Extract, exactly and without pictures, every line from the one that includes "The height and width of the screenshot is (862, 1400)." through the final line of the material below.

□ □ □ □

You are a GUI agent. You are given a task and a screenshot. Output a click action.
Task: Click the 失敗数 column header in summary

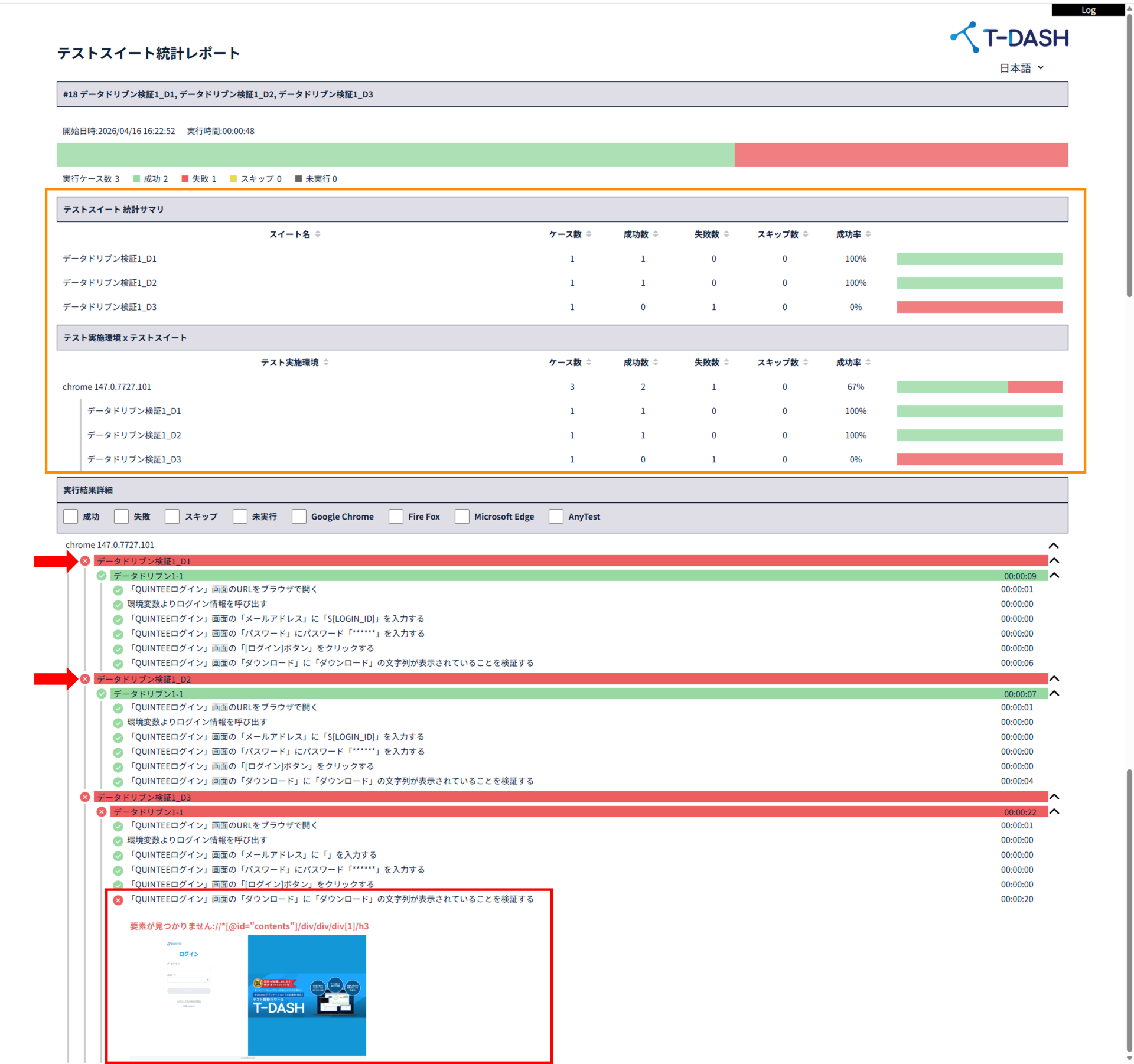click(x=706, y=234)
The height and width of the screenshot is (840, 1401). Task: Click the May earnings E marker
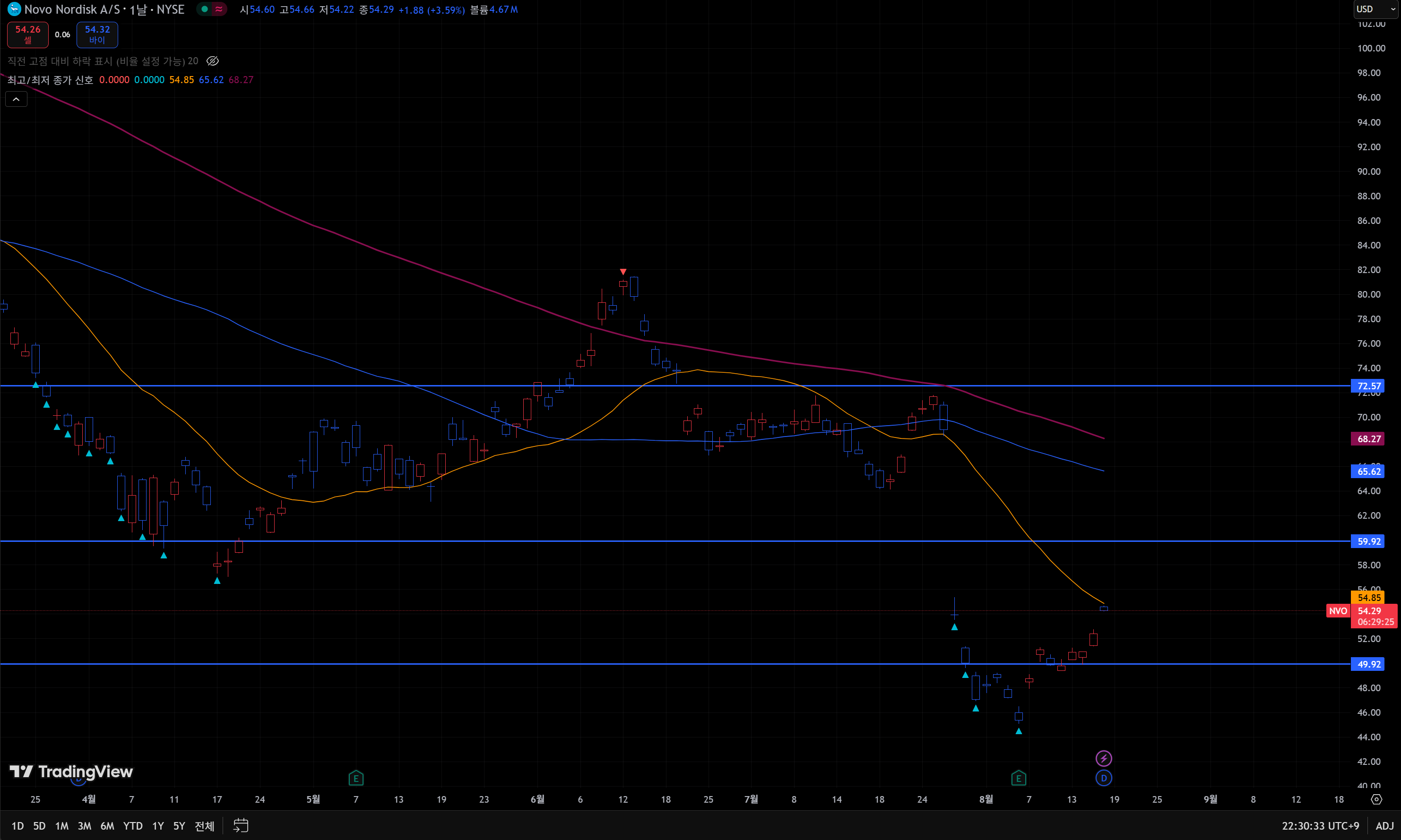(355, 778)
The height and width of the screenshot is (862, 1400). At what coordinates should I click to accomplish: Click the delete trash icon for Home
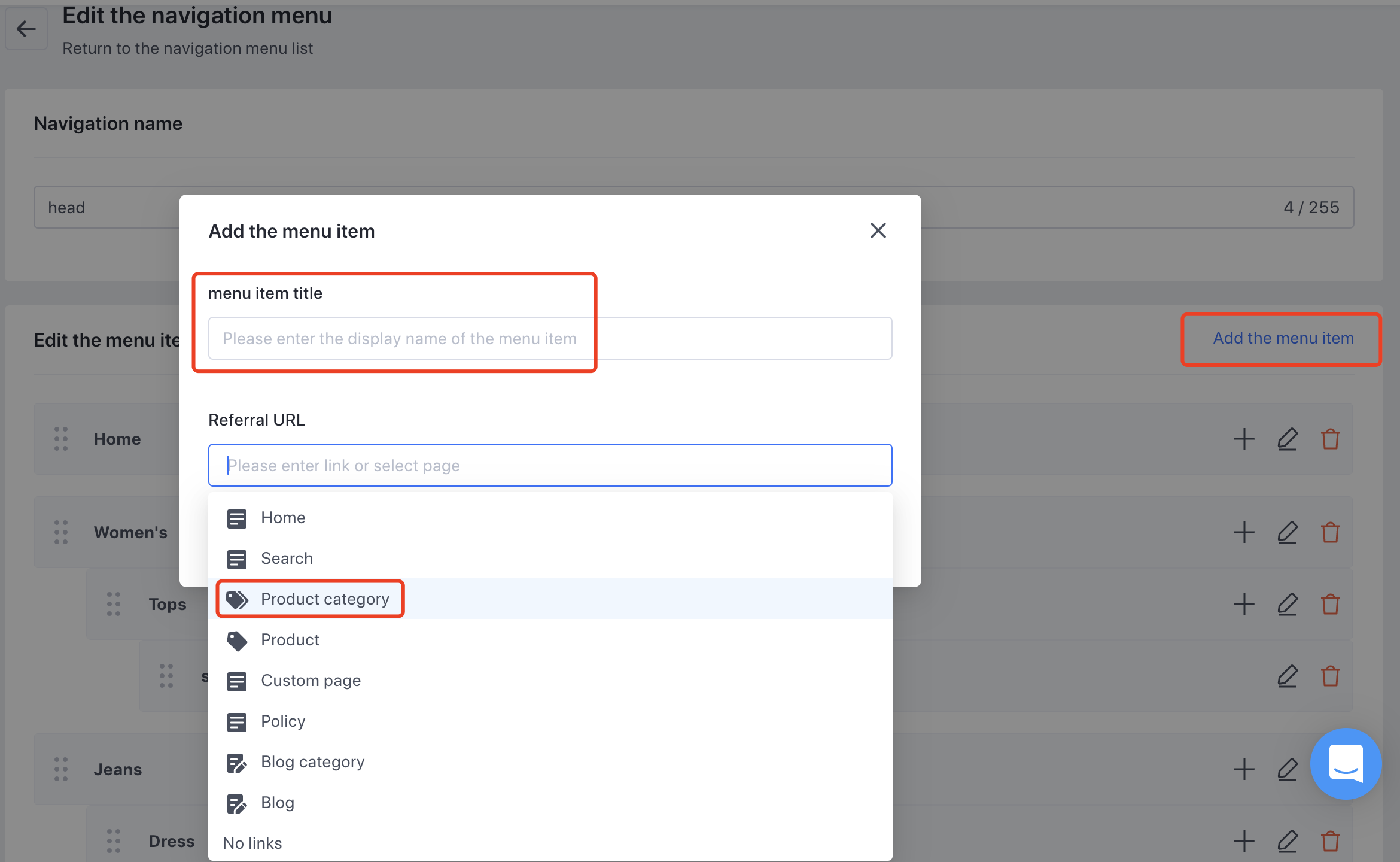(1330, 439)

□ □ □ □

→ **WRITTEN RESPONSE**
The height and width of the screenshot is (862, 1400). At what coordinates should I click to accomplish: Click the delete trash icon for Home
(1330, 439)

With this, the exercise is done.